◆ WHAT THIS TASK INVOLVES: Give the lines below again exactly, starting with the line that holds "מחירונים (148, 2192)" and going on through the line that holds "[article] (160, 2230)".

◆ DATA SUPPLIED:
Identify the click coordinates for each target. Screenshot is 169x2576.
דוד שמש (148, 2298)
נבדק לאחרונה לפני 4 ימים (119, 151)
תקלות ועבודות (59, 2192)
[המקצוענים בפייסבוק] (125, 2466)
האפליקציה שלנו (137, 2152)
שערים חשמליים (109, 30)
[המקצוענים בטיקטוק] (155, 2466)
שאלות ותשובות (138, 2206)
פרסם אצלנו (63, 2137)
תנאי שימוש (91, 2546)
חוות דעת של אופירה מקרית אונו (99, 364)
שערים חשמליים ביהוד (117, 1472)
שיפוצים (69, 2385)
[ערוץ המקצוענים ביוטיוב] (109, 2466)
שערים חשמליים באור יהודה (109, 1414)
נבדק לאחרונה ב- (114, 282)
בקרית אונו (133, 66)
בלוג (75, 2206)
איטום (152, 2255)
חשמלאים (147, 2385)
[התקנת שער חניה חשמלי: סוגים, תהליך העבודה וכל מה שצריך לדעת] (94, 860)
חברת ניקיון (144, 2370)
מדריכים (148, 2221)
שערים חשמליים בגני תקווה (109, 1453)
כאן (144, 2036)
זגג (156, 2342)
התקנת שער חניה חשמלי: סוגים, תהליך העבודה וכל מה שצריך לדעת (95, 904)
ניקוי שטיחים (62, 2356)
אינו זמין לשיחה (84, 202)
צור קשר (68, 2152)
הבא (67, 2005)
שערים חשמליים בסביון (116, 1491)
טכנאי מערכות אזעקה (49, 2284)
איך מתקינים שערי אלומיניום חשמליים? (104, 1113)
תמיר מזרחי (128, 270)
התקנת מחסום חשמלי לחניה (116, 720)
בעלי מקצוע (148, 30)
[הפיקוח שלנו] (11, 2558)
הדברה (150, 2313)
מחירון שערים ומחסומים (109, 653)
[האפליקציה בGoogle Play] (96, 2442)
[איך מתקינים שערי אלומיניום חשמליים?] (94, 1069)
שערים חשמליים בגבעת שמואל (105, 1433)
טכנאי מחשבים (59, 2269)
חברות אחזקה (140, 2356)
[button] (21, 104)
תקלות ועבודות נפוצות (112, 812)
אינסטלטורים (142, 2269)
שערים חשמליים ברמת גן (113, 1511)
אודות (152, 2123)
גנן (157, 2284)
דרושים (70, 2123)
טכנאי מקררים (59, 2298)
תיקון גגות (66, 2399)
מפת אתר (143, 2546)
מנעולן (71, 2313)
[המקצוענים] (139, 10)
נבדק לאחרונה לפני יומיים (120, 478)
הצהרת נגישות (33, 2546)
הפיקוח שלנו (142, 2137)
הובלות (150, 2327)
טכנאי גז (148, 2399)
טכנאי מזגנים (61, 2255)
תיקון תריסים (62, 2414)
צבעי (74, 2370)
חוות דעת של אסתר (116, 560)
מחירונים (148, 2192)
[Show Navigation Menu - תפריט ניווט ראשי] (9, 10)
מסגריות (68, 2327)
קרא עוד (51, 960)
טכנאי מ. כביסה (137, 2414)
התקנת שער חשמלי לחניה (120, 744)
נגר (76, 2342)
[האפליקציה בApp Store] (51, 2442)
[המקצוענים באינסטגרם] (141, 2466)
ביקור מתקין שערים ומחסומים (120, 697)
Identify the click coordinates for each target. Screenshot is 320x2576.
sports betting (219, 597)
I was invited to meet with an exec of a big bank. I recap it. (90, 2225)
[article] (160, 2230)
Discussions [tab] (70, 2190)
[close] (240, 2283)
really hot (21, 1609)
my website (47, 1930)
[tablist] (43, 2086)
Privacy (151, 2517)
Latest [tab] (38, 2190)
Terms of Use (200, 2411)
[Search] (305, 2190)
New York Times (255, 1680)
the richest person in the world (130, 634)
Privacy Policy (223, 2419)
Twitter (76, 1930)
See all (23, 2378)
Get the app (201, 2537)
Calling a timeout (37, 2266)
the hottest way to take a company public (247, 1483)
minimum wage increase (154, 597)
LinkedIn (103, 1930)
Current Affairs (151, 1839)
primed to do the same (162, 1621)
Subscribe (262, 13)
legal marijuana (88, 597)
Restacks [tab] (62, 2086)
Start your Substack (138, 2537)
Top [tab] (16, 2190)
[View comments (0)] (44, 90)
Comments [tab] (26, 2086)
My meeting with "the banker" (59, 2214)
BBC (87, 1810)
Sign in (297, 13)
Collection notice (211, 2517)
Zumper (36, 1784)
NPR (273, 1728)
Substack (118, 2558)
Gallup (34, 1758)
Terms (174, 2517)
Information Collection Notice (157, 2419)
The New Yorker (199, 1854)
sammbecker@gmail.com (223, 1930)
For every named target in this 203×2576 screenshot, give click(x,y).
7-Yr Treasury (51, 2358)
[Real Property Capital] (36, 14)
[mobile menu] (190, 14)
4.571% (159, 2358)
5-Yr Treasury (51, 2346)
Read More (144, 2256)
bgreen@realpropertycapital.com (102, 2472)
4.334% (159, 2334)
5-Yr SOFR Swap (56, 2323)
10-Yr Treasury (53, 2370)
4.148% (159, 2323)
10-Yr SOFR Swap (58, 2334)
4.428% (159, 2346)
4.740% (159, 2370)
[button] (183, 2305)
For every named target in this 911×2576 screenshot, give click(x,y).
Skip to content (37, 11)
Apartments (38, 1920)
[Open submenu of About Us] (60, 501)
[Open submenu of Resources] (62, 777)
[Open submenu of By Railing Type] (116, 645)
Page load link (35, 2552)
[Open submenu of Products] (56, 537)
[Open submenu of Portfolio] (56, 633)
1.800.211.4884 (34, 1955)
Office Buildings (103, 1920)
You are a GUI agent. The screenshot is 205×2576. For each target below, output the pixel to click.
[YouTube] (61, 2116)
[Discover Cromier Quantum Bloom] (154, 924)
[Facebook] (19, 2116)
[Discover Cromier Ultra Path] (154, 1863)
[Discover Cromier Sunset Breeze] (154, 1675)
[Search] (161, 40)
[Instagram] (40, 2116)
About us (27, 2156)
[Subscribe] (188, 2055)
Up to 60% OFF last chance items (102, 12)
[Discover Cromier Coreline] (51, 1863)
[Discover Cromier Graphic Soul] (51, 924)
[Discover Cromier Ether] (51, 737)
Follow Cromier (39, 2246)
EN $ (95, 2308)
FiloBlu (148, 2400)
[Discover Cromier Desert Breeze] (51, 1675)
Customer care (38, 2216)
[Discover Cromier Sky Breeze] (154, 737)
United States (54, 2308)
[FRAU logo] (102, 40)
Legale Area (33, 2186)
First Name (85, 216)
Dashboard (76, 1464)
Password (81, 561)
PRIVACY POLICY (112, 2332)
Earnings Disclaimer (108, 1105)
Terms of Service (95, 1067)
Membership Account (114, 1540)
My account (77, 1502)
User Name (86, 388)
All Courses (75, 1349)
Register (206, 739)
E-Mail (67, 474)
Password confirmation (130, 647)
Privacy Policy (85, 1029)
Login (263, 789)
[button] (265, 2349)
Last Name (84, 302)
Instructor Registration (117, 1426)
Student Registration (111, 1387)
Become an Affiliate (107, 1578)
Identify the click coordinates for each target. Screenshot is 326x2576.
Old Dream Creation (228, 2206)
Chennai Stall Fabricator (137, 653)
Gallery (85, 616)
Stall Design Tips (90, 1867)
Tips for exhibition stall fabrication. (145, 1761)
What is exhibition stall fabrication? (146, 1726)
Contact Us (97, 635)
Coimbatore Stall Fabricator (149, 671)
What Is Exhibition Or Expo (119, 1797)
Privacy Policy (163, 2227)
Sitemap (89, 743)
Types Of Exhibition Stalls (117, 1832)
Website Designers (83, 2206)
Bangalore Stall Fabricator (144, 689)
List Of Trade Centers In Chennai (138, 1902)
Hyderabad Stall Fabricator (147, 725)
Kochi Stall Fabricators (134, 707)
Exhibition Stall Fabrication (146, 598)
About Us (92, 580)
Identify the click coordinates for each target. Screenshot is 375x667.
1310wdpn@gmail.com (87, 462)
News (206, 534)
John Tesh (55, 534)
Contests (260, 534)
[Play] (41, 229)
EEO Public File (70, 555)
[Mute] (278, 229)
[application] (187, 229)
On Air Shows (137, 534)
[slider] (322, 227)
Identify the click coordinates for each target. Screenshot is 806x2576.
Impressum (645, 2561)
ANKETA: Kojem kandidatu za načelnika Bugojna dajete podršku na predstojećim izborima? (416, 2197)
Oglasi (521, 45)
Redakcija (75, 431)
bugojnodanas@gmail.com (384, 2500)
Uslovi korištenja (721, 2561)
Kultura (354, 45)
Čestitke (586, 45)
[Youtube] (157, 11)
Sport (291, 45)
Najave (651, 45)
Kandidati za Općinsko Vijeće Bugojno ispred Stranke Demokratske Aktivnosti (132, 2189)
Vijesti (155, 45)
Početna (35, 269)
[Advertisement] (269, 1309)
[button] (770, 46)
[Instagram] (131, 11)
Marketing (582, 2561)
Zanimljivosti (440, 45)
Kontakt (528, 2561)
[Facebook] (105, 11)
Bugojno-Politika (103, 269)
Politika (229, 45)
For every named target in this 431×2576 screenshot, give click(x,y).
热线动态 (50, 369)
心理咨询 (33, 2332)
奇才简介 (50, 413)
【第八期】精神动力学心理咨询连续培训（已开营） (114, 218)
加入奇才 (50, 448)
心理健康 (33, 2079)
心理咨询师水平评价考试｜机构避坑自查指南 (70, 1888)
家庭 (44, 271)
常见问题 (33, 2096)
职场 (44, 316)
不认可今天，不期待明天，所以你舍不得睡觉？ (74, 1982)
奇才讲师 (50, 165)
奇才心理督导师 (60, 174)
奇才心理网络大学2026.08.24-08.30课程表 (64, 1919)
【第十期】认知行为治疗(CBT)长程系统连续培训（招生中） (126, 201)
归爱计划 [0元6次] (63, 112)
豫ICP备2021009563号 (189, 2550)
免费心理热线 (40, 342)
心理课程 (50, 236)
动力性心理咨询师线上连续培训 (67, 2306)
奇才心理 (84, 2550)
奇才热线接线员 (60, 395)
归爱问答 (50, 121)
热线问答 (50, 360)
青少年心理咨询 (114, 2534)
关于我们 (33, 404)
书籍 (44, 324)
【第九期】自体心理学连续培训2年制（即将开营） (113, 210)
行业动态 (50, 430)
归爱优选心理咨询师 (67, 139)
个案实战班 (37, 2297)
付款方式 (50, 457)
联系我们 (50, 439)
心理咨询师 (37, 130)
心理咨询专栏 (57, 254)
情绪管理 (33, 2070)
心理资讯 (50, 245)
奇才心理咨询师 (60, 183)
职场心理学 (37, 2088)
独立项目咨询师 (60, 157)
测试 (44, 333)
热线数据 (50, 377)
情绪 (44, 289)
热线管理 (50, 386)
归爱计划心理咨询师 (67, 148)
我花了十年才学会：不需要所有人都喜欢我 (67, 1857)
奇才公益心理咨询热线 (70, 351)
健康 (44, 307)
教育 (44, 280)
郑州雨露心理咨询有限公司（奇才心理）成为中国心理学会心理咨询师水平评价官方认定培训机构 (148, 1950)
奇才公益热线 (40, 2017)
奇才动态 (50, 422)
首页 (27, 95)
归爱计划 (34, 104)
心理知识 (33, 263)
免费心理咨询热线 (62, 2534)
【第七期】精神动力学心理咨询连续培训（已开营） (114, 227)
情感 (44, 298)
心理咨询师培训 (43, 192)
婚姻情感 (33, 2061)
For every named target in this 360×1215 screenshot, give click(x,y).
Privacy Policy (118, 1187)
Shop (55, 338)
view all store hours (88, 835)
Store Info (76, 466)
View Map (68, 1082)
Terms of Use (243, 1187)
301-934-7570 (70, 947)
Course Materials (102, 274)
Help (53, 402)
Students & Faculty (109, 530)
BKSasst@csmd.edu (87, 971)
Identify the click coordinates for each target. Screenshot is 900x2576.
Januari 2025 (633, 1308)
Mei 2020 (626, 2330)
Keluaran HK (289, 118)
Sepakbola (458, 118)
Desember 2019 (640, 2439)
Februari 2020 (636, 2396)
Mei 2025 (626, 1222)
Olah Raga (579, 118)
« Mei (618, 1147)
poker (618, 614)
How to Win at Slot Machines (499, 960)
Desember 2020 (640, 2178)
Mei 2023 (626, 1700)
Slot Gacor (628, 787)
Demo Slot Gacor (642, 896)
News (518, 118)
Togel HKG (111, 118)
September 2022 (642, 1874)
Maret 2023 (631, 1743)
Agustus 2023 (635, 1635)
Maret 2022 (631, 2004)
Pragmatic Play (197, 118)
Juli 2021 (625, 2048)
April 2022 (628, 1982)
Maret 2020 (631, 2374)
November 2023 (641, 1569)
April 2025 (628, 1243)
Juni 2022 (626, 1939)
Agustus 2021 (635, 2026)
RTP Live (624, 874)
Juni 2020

◆ RESULT FOR THIS EXERCISE:
מחירונים (148, 2192)
[Show Navigation Menu - תפריט ניווט ראשי] (9, 10)
מסגריות (68, 2327)
קרא עוד (51, 960)
טכנאי מ. כביסה (137, 2414)
התקנת שער חשמלי לחניה (120, 744)
נגר (76, 2342)
[האפליקציה בApp Store] (51, 2442)
[המקצוענים באינסטגרם] (141, 2466)
ביקור מתקין שערים ומחסומים (120, 697)
Identify the click coordinates for each target. Screenshot is 320x2576.
sports betting (219, 597)
I was invited to meet with an exec of a big bank. I recap it. (90, 2225)
[article] (160, 2230)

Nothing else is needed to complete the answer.